『刃牙』『はじめの一歩』『ONE PIECE』でも…主人公そっちのけで「最強同士が激突した頂上決戦」 手に汗握る激アツ展開の行方は?の画像
少年チャンピオン・コミックス『範馬刃牙』第27巻(秋田書店)

 アニメや漫画では、“こいつとこいつが戦ったらどうなるんだ?”と胸躍らされる「最強同士の対戦」が描かれることがよくある。規格外の強さを持つ者同士の戦いは非常にハイレベルで、読者はもちろん登場人物たちも皆圧倒されてしまう。

 時には主人公さえ置いてけぼりにされてしまうほどの、圧倒的な強者同士の戦い……。今回はその中から特に印象的だったものを紹介していこう。

 

※本記事には各作品の内容を含みます

■『刃牙』あの範馬勇次郎が血を流した!?

 『刃牙』シリーズを象徴する存在である範馬勇次郎は、主人公・範馬刃牙の父親であり、「地上最強の生物」との呼び声も高い。格闘技術などは弱者が使うものと考え、己の戦闘センスと驚異的なフィジカルのみで戦う男である。その戦闘力は素手で軍隊をも壊滅させるほどで、世界中の格闘家や軍隊から恐れられている。

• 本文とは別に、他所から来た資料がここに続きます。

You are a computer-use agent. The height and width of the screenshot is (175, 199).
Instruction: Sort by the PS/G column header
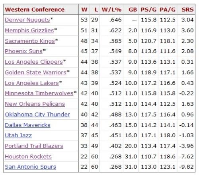point(148,10)
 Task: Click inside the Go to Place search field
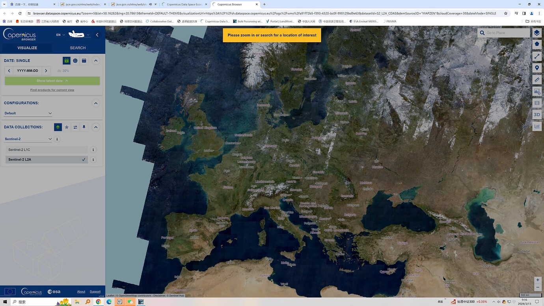tap(507, 33)
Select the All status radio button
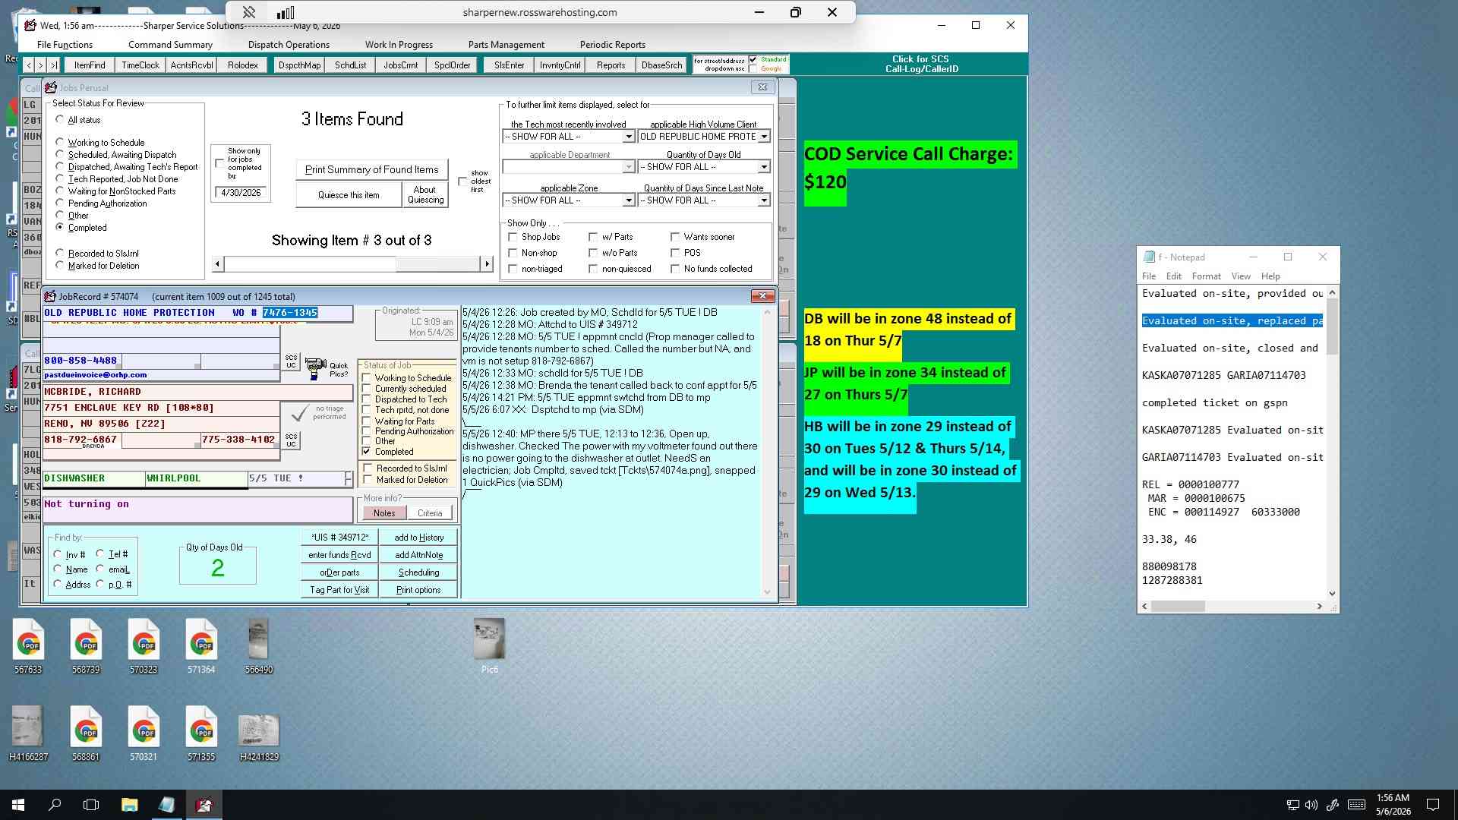 click(x=60, y=120)

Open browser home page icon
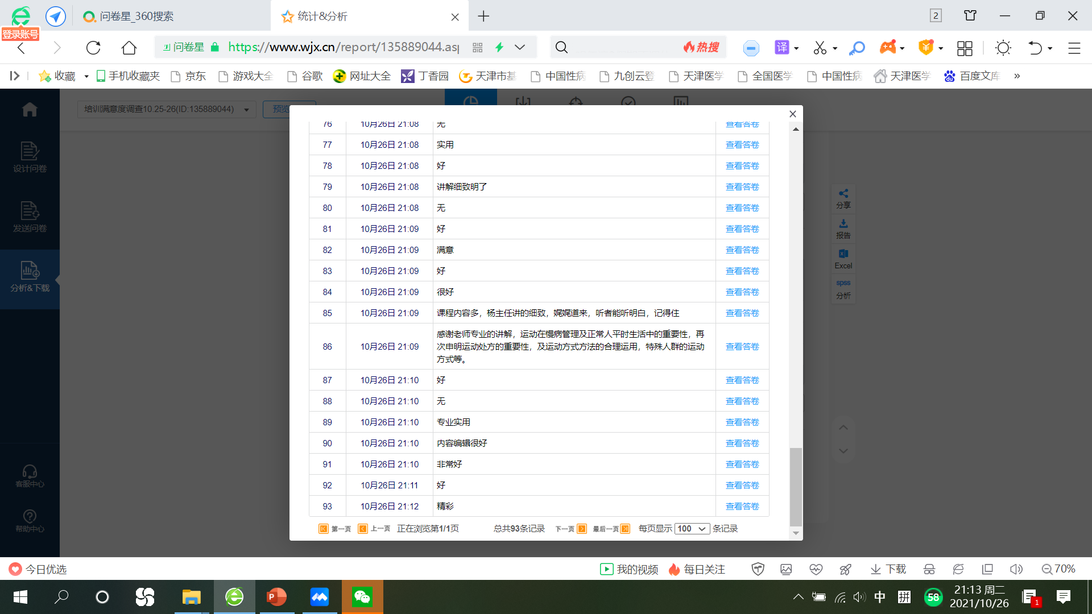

 しかしそんな勇次郎相手に、真っ向勝負で渡り合うもう1人の最強、郭海皇が現れる。年齢は140を超え、中国拳法の頂点に君臨する存在だ。普段は車椅子に乗ったヨボヨボのおじいちゃんだが、相手の攻撃の威力を受け流す「消力(シャオリー)」や、それを応用した拳でコンクリートを粉砕するパワーを見せつける。

 あの勇次郎が壁際に追い詰められたり、宙に浮かせられたり、血を流したりと、衝撃の場面が続く。「究極の暴力 対 究極の武」という頂上決戦に読者は前のめりになったものの、このドリームマッチは意外なかたちで決着する。なんと、戦闘中に郭海皇が老衰により死去(後に死んだフリと判明)したのである。勇次郎は最後の最後で最上級の獲物を逃してしまった。

■『はじめの一歩』劣勢からの大逆転がアツい!

 格闘漫画『はじめの一歩』では、鷹村守とブライアン・ホークによるWBC世界J・ミドル級タイトルマッチが印象深い。

 あらゆる点でハイレベルなボクサーである鷹村と、変則的なスタイルで対戦相手を翻弄するホーク。両者ともに譲らない戦いが繰り広げられるが、時間が経つごとに鷹村は減量の影響でスタミナ切れになり、防戦一方となってしまう。

 ついには意識も途切れになり、敗北が決まったかに思えたその時、鷹村は会長やジムメンバーの思いを背負い覚醒。驚異的なパワーを見せつけ、ホークを一方的にフルボッコにする。

 その後、鷹村は起死回生を狙ったホークの一撃を難なくよけると、最後の一撃でホークを沈め、世界チャンピオンとなった。突如豹変した鷹村を前にホークが恐怖する姿も印象的である。KO負け寸前の状況からの鮮やかな逆転劇は、間違いなく作中のベストバウトの1つだろう。

■『ONE PIECE』時代を作り上げた2人の戦い

 『ONE PIECE』のゴール・D・ロジャーVS白ひげ(エドワード・ニューゲート)もまた、懸賞金の圧倒的ツートップによる最強同士の戦いである。この2人は幾度となく死闘を繰り広げた最強の敵であり、最高のライバルだ。

 時代を築き上げた2人の戦いは単行本96巻の回想シーンで描かれ、とある島にて白ひげ海賊団がロジャー海賊団に攻撃を仕掛けるところから始まる。先陣を切って特攻する光月おでん(当時の白ひげ海賊団2番隊隊長)だったが、ロジャーの「神避(かむさり)」によって一瞬で吹き飛ばされ、そこに現れた白ひげと船長同士の戦いへと突入した。

 白ひげとロジャーが刀をかわすと、2人の覇王色の覇気が衝突し、その衝撃は島全体を爆風で覆うほどだった。その後、お互いを知り尽くした2人とその仲間たちによる激闘は三日三晩にまで及ぶ。しかし4日後には、何事もなかったかのように宴が始まり、皆で仲良く酒や食料の交換をしていた。戦闘シーンの描写は短いが、その少ないシーンだけでも白ひげとロジャーの規格外な強さが伝わってきた名バトルだった。